The first essential step is extracting and translating terminology, which is then used for MT customization and uploaded to the translation environment. Then, during the project setup phase (for a single large project or for continuous flow of small standard projects) a set of experiments is performed as follows: MT results from different engines are presented to trusted post-editors with good performance records. They post-edit the texts for a certain amount of time to get statistically relevant data within the CAT tool that will be used later in the production process. Post-editing preferences and post-editing time are tracked and compared for different engines. The best performing engines are selected to be used during the translation phase in order to pare down the choices the post-editor will face.

Along with measuring time, we also track the internal engine metrics. If the engine doesn’t have a metric, we can use a target language model derived from the TM or other sources to evaluate the fluency of the translation. We then assess the correlation between these metrics and the actual post-editing time, and set a threshold, below which MT output from the engine is not fed to the CAT search. We also estimate the impact of terminology on a particular segment and run a glossary consistency check using advanced morphological technologies. If the machine translation for the segment doesn’t match the glossary, it is not displayed, and only the term and its translation are shown in the CAT search. This allows us to reduce the work of post-editors when MT results are not helpful.

After the setup phase, the default translation option for each segment is determined based on fuzzy match percentage and the selected MT engines. Then the MT engines are rated based on the average productivity for each segment by assigning a corresponding fuzzy match percentage.

In carrying out post-editing experiments, we are able to measure productivity at the segment level. This makes the process transparent for post-editors, the customer and ourselves. It allows us to compare the productivity gain generated by each particular type of linguistic technology used. For example, see Figure 1 for the average productivity gain over time as compared to translation from scratch (where the X axis is the length of the experiment in minutes and the Y axis is the productivity gain compared to human translation from scratch). The format and subject of content were the same for all stages. This graphic could facilitate the negotiation of translation rates, and also supports the argument that this technology works.

 

Plans for further development

We are currently planning to introduce various advanced automated metrics into the process, as well as make them easy to understand and accessible to users.
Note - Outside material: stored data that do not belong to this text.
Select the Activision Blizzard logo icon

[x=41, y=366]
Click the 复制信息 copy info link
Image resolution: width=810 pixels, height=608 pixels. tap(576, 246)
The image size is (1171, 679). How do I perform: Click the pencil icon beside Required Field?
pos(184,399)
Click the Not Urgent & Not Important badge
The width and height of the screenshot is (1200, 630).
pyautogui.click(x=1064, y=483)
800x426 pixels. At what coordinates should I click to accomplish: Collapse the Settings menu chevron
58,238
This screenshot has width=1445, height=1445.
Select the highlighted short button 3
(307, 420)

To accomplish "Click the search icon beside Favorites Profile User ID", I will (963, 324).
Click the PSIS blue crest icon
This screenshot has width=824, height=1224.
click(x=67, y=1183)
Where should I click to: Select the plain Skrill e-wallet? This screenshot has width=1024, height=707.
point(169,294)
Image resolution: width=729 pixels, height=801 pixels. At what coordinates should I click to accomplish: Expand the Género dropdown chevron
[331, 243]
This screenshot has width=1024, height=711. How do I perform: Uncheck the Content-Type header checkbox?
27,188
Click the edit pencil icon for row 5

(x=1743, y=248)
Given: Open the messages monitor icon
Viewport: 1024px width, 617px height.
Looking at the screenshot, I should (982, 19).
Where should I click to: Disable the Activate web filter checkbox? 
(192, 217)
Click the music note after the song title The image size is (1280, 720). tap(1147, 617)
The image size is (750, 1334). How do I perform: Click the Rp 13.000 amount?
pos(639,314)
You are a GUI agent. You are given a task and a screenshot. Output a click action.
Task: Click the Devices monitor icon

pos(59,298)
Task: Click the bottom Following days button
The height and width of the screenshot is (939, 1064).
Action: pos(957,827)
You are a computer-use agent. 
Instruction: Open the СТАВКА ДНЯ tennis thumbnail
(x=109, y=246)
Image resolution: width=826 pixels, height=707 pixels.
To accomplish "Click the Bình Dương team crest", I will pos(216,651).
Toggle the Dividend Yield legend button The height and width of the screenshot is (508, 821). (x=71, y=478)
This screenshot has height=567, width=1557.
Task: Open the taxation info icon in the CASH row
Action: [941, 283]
We are currently evaluating different approaches, including using a language model to estimate the complexity of the source text. Once this is implemented, we will be able to correlate automated metrics with the actual post-editing efforts at the segment level. Our goal is to bring the metrics from the domain of theoretical knowledge into the real translation environment, from experiments into real-life production. After the background calculations described above have been made, the system will suggest the best MT output available for a particular segment — or if all MT outputs are not good enough and it would be faster to translate manually, nothing will be suggested. We are transitioning from editing a pretranslated text in an Excel or RTF file with no other options or suggestions (such as other MT engines or a terminology base) to an agile, integrated, adaptable system designed to automatically maximize translation productivity in the cloud.